Screenshot grounding data:

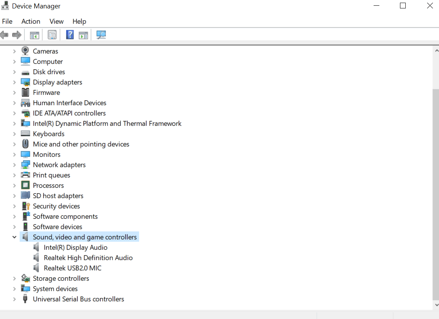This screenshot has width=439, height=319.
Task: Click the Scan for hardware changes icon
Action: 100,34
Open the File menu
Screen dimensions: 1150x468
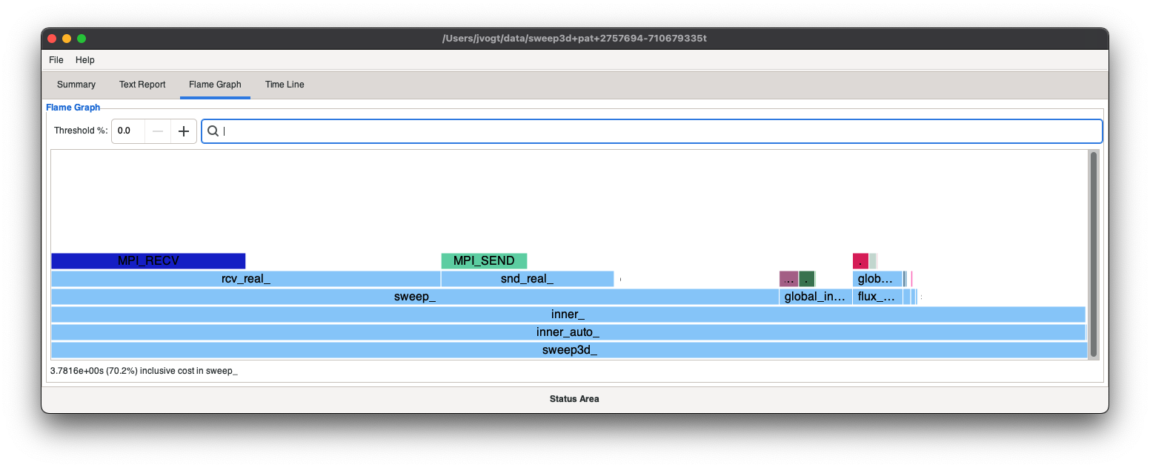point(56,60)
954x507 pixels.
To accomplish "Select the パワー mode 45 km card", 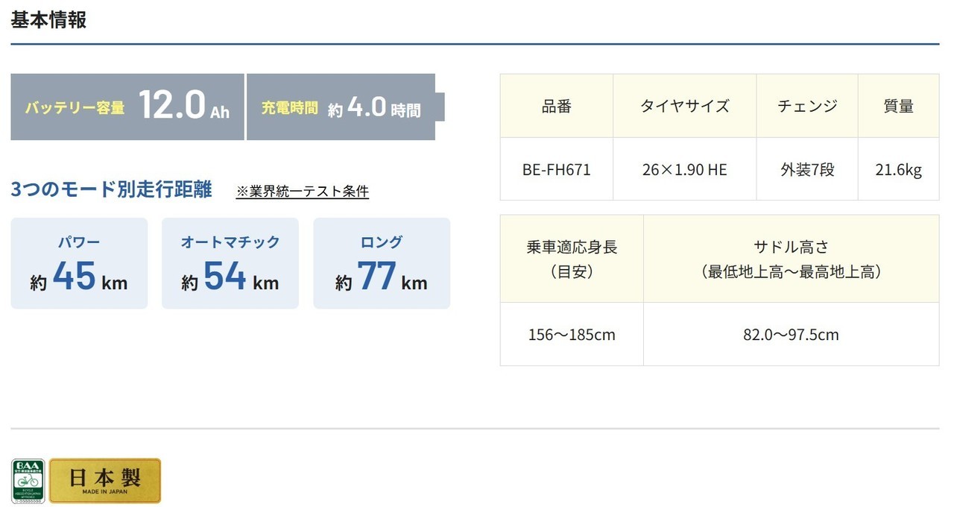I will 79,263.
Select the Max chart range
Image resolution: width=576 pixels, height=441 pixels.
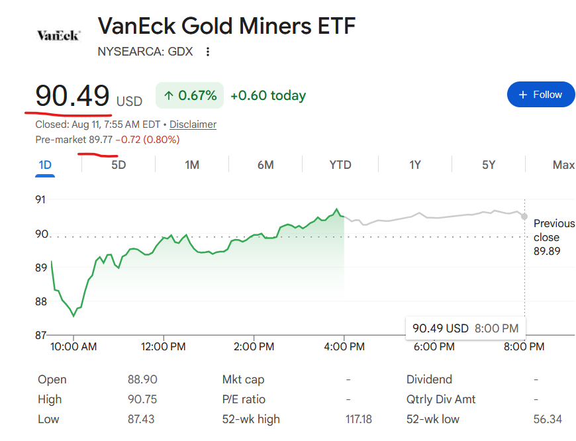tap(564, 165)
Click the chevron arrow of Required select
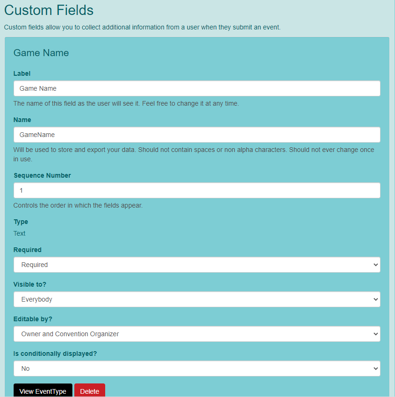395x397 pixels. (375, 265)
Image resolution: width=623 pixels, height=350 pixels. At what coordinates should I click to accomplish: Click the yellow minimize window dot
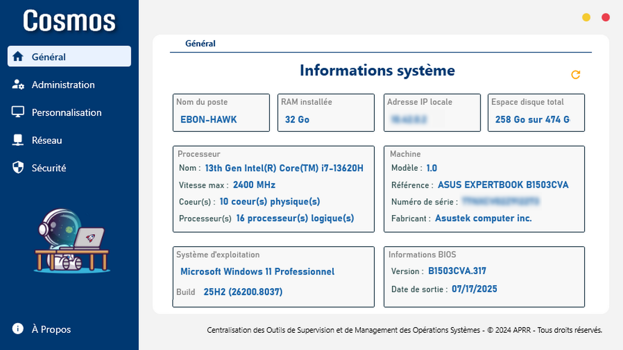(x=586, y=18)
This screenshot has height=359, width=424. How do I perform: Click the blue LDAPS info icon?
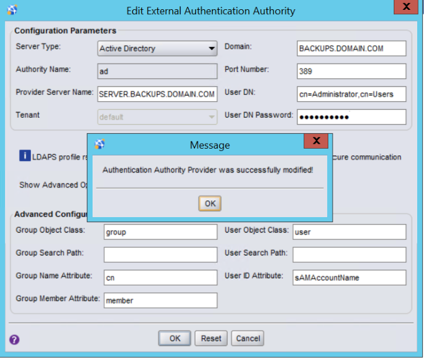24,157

**TRY IT:** Write out, exactly as they stand, the line with "Image resolution: width=623" and every line after it through the end of the entries above; omit the pictures.

**EXERCISE ANSWER:**
Image resolution: width=623 pixels, height=350 pixels. At what coordinates should I click to accomplish: Click the yellow minimize window dot
(x=586, y=18)
This screenshot has height=359, width=424. How do I perform: Click the blue LDAPS info icon?
24,157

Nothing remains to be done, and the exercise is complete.